• [Prompt] The lines you should transcribe are those from the one containing "Instruction: Click the" to the end of the listing below, exactly, with pictures left out.

== Segment start ==

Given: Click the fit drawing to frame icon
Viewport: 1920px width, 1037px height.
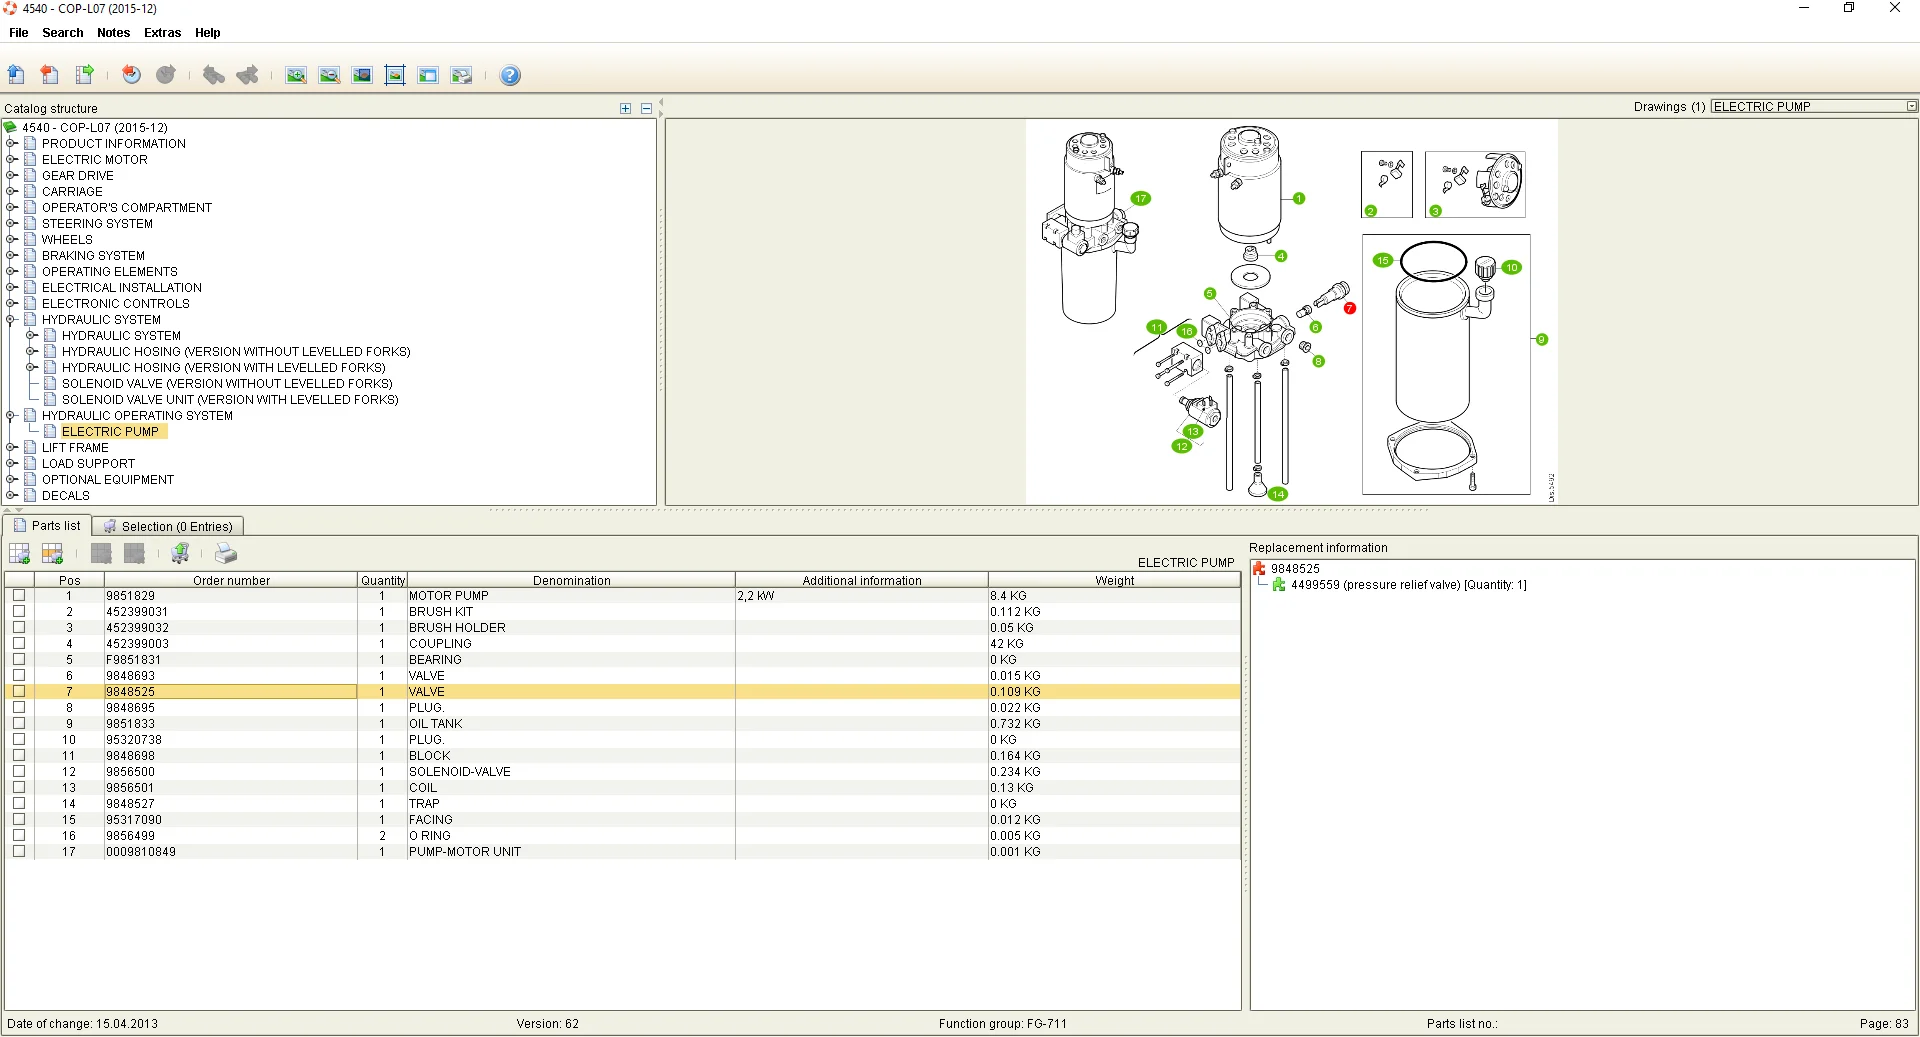Looking at the screenshot, I should [x=395, y=76].
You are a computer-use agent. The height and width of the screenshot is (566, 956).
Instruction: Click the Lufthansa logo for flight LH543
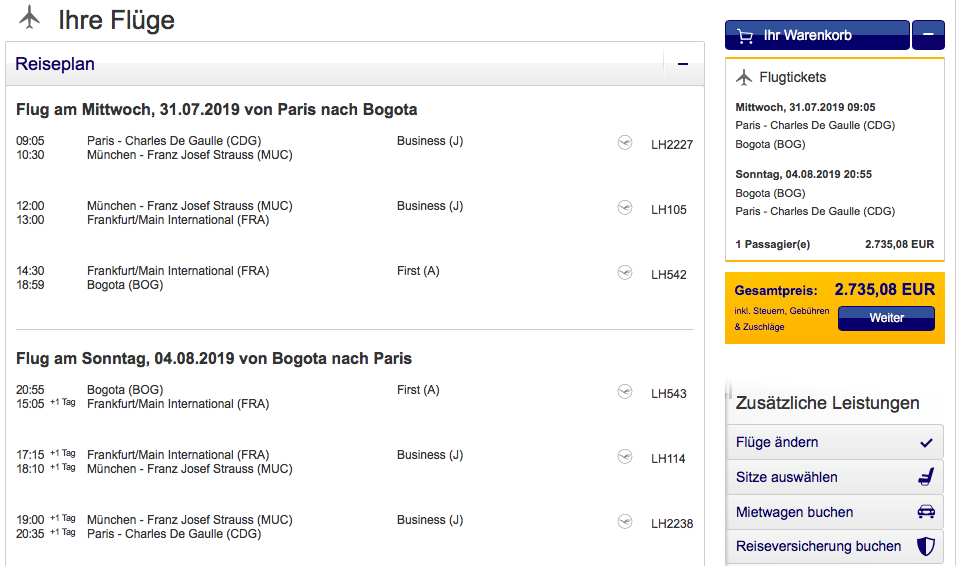pos(625,392)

== Segment end ==

• [Answer area]
Instruction: Click the Lufthansa logo for flight LH543
pos(625,392)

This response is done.